Rylan Schaeffer · Joshua Kazdan · John Hughes · Jordan Juravsky · Sara Price · Aengus Lynch · Erik Jones · Robert Kirk · Azalia Mirhoseini · Sanmi Koyejo
East Exhibition Hall A-B #E-1701
Thu 17 Jul 3:30 p.m. PDT — 4:30 p.m. PDT
Recent research has shown a curious pattern: when language AIs are given multiple tries at a set of tasks, their overall success improves according to a "power law"—a predictable, but not overly fast, curve. This was puzzling because, for any single task, more tries should make success much more likely, very quickly (exponentially). Our work solves this by showing that while individual tasks do follow this rapid improvement, the overall power law emerges due to how task difficulties are spread.
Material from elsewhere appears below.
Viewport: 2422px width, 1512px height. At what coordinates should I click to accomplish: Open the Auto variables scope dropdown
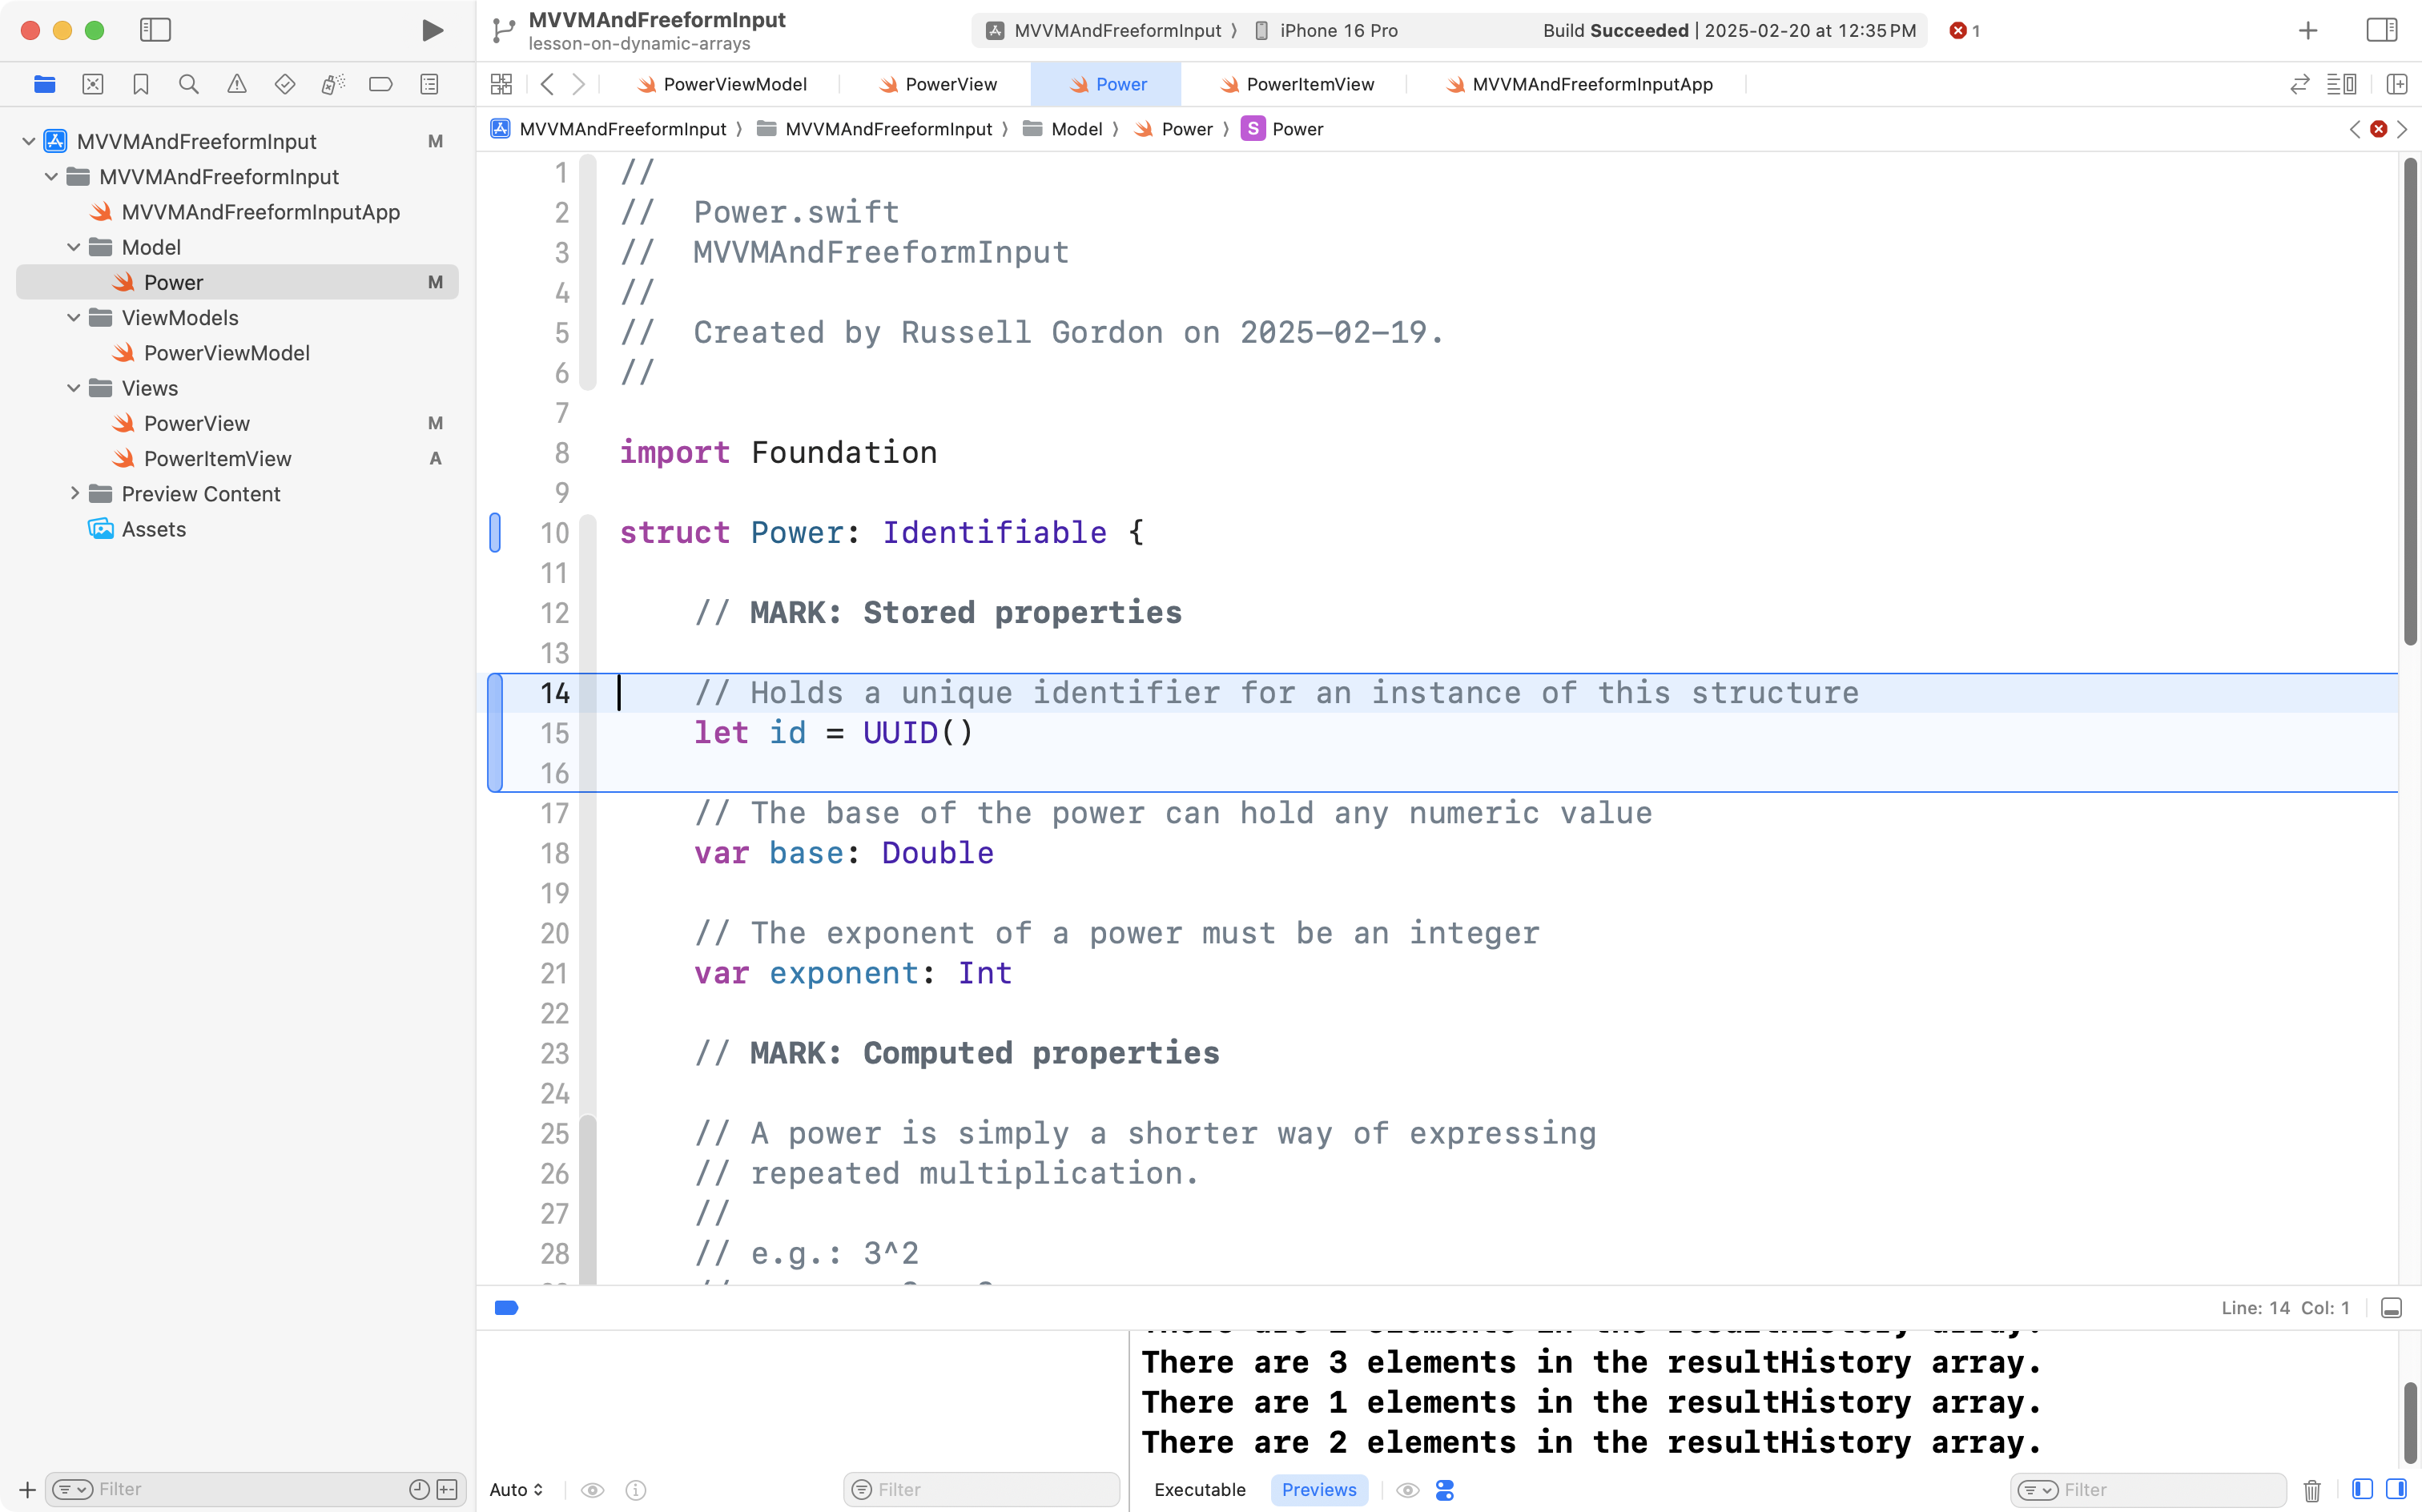(516, 1490)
Specifically, a small number of extremely hard tasks, where the AI has a tiny chance of success on any single attempt, collectively slow down the average improvement to a power law, even as each problem is still being tackled exponentially faster with more tries. Understanding this allows us to explain why some AI models or tasks don't follow this power law (they lack enough super-hard problems) and, more importantly, lets us predict this scaling behavior much more efficiently, using far less computational power, simply by looking at the initial success rates, especially on those toughest challenges.